**DESCRIPTION OF THE TASK:** Please restate, word for word, the lines below that begin at the one with "30.10.2017 (1149, 1101)" and end at the one with "2014 (312, 2257)". Leave out all other lines.

■ ■ ■

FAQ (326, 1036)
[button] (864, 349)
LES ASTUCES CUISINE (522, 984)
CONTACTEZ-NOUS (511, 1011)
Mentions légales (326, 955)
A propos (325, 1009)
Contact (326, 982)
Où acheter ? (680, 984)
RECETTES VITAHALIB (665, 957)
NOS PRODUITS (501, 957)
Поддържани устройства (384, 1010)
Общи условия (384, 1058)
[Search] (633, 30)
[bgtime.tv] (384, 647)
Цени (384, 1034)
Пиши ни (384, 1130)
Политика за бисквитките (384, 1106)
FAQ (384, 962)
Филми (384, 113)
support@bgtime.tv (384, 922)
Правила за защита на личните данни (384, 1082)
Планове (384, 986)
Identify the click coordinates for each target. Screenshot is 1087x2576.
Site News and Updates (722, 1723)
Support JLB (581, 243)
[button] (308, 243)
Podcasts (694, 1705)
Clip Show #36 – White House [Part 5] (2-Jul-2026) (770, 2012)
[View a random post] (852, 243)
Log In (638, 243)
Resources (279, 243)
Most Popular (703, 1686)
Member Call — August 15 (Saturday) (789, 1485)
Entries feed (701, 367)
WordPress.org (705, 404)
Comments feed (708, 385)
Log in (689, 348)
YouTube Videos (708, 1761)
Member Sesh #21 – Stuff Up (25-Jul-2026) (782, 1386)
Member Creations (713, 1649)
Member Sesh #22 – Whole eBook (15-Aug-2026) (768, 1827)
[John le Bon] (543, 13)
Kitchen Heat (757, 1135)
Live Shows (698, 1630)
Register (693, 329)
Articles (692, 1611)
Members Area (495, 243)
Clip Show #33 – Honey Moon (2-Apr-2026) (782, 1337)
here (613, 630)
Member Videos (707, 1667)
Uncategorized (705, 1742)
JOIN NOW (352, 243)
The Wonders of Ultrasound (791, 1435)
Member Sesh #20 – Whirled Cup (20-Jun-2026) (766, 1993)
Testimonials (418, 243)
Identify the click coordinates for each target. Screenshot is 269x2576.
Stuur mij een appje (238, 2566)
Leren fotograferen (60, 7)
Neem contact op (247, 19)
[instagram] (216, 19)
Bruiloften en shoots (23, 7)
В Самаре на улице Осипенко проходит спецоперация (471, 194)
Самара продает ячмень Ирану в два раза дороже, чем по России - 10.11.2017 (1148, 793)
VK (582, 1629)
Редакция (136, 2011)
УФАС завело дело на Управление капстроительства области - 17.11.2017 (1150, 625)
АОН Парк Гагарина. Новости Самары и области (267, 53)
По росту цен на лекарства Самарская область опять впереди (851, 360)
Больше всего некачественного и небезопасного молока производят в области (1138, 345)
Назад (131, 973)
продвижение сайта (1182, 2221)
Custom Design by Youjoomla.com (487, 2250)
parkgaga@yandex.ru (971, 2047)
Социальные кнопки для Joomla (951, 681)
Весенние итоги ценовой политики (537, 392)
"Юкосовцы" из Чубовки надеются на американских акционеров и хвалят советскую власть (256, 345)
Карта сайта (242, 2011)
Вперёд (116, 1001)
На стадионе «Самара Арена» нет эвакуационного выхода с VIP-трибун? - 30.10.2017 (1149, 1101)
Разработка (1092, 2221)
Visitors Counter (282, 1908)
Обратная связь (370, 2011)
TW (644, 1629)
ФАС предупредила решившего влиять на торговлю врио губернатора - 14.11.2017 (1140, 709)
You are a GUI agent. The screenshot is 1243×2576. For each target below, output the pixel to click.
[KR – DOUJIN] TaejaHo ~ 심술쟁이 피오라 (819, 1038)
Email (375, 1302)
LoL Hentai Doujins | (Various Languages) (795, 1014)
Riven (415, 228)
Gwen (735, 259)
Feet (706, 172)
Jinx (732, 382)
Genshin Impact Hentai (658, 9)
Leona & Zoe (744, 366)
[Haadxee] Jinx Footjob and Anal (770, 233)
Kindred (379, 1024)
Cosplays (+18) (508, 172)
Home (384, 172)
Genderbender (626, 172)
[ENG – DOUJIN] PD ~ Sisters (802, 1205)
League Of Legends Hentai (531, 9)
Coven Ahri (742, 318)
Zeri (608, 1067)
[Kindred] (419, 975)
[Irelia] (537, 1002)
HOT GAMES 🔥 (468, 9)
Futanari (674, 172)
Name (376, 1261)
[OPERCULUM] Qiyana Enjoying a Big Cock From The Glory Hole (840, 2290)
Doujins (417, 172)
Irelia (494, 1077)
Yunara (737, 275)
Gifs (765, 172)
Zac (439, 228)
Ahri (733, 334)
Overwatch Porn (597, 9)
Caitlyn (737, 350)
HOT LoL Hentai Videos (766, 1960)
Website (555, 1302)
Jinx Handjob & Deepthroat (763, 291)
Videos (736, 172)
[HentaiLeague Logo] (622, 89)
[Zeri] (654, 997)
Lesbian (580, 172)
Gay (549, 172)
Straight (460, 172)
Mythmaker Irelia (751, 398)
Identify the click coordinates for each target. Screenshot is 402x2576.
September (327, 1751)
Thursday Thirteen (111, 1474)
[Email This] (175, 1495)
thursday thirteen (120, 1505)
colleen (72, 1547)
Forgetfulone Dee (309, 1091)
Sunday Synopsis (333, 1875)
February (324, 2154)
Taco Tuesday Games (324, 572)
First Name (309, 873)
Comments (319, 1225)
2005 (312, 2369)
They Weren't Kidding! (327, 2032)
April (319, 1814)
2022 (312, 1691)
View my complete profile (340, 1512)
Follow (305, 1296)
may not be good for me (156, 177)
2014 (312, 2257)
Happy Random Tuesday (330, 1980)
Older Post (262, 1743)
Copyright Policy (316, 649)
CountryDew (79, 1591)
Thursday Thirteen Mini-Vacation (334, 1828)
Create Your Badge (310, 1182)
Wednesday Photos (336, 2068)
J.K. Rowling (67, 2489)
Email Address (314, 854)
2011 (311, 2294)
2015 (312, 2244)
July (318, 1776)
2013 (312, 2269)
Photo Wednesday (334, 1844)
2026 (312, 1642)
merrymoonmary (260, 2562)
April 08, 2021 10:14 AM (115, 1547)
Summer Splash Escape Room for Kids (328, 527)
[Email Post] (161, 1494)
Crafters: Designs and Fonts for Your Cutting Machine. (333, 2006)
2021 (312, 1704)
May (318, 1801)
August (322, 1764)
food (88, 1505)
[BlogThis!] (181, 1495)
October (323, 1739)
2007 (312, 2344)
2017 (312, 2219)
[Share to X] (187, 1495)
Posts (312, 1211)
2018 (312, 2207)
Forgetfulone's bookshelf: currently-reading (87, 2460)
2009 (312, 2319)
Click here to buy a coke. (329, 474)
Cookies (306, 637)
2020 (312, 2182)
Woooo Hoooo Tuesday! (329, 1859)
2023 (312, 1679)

■ ■ ■

**ANSWER:**
На стадионе «Самара Арена» нет эвакуационного выхода с VIP-трибун? - 30.10.2017 (1149, 1101)
Разработка (1092, 2221)
Visitors Counter (282, 1908)
Обратная связь (370, 2011)
TW (644, 1629)
ФАС предупредила решившего влиять на торговлю врио губернатора - 14.11.2017 (1140, 709)
You are a GUI agent. The screenshot is 1243×2576. For each target below, output the pixel to click.
[KR – DOUJIN] TaejaHo ~ 심술쟁이 피오라 (819, 1038)
Email (375, 1302)
LoL Hentai Doujins | (Various Languages) (795, 1014)
Riven (415, 228)
Gwen (735, 259)
Feet (706, 172)
Jinx (732, 382)
Genshin Impact Hentai (658, 9)
Leona & Zoe (744, 366)
[Haadxee] Jinx Footjob and Anal (770, 233)
Kindred (379, 1024)
Cosplays (+18) (508, 172)
Home (384, 172)
Genderbender (626, 172)
[ENG – DOUJIN] PD ~ Sisters (802, 1205)
League Of Legends Hentai (531, 9)
Coven Ahri (742, 318)
Zeri (608, 1067)
[Kindred] (419, 975)
[Irelia] (537, 1002)
HOT GAMES 🔥 (468, 9)
Futanari (674, 172)
Name (376, 1261)
[OPERCULUM] Qiyana Enjoying a Big Cock From The Glory Hole (840, 2290)
Doujins (417, 172)
Irelia (494, 1077)
Yunara (737, 275)
Gifs (765, 172)
Zac (439, 228)
Ahri (733, 334)
Overwatch Porn (597, 9)
Caitlyn (737, 350)
HOT LoL Hentai Videos (766, 1960)
Website (555, 1302)
Jinx Handjob & Deepthroat (763, 291)
Videos (736, 172)
[HentaiLeague Logo] (622, 89)
[Zeri] (654, 997)
Lesbian (580, 172)
Gay (549, 172)
Straight (460, 172)
Mythmaker Irelia (751, 398)
Identify the click coordinates for each target. Screenshot is 402x2576.
September (327, 1751)
Thursday Thirteen (111, 1474)
[Email This] (175, 1495)
thursday thirteen (120, 1505)
colleen (72, 1547)
Forgetfulone Dee (309, 1091)
Sunday Synopsis (333, 1875)
February (324, 2154)
Taco Tuesday Games (324, 572)
First Name (309, 873)
Comments (319, 1225)
2005 (312, 2369)
They Weren't Kidding! (327, 2032)
April (319, 1814)
2022 (312, 1691)
View my complete profile (340, 1512)
Follow (305, 1296)
may not be good for me (156, 177)
2014 (312, 2257)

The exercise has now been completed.